User ID:
Password:
Remember Me:
Forgot Password?
Not a member?
Click here for more information and to register.

    Inside the Executable



    Introduction

    The Portable Executable Format is the data structure that describes how the various parts of a Win32 executable file are held together. It allows the operating system to load the executable and locate the dynamically linked libraries required to run that executable and to navigate the code, data, and resource sections compiled into that executable.

    Getting Over DOS

    The PE Format was created for Windows but Microsoft had to make sure that running such an executable in DOS would yield a meaningful error message and exit. To this end, the very first bit of a Windows executable file is actually a DOS executable (sometimes known as the stub) that writes "This program requires Windows" or similar, then exits.
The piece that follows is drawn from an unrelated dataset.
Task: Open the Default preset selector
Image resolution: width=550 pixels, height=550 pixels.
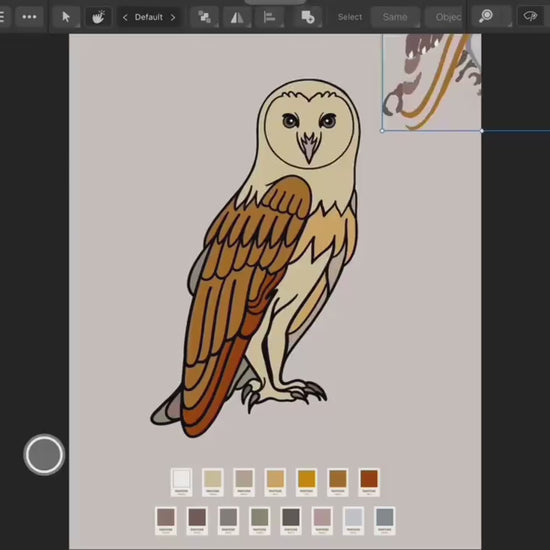Action: pos(149,17)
    The format of the DOS stub is:

    Private Type IMAGE_DOS_HEADER
       e_magic As Integer           ''\\ Magic number
       e_cblp As Integer            ''\\ Bytes on last page of file
       e_cp As Integer              ''\\ Pages in file
       e_crlc As Integer            ''\\ Relocations
       e_cparhdr As Integer         ''\\ Size of header in paragraphs
       e_minalloc As Integer        ''\\ Minimum extra paragraphs needed
       e_maxalloc As Integer        ''\\ Maximum extra paragraphs needed
       e_ss As Integer              ''\\ Initial (relative) SS value
       e_sp As Integer              ''\\ Initial SP value
       e_csum As Integer            ''\\ Checksum
       e_ip As Integer              ''\\ Initial IP value
       e_cs As Integer              ''\\ Initial (relative) CS value
       e_lfarlc As Integer          ''\\ File address of relocation table
       e_ovno As Integer            ''\\ Overlay number
       e_res(0 To 3) As Integer     ''\\ Reserved words
       e_oemid As Integer           ''\\ OEM identifier (for e_oeminfo)
       e_oeminfo As Integer         ''\\ OEM information; e_oemid specific
       e_res2(0 To 9) As Integer    ''\\ Reserved words
       e_lfanew As Long             ''\\ File address of new exe header
    End Type
    

    The only field of this structure that is of interest to Windows is e_lfanew; it is the file pointer to the new Windows executable header. To skip over the DOS part of the program, set the file pointer to the value held in this field:

    Private Sub SkipDOSStub(ByVal hfile As Long)
    
    Dim BytesRead As Long
    
    '\\ Go to start of file...
    Call SetFilePointer(hfile, 0, 0, FILE_BEGIN)
    If Err.LastDllError Then
       Debug.Print LastSystemError
    End If
    
    Dim stub As IMAGE_DOS_HEADER
    Call ReadFileLong(hfile, VarPtr(stub), Len(stub), BytesRead, ByVal 0&)
    Call SetFilePointer(hfile, stub.e_lfanew, 0, FILE_BEGIN)
    
    End Sub
    

    The NT Header

    The NT header holds the information needed by the Windows program loader to load the program. It consists of the PE File signature followed by an IMAGE_FILE_HEADER and IMAGE_OPTIONAL_HEADER records.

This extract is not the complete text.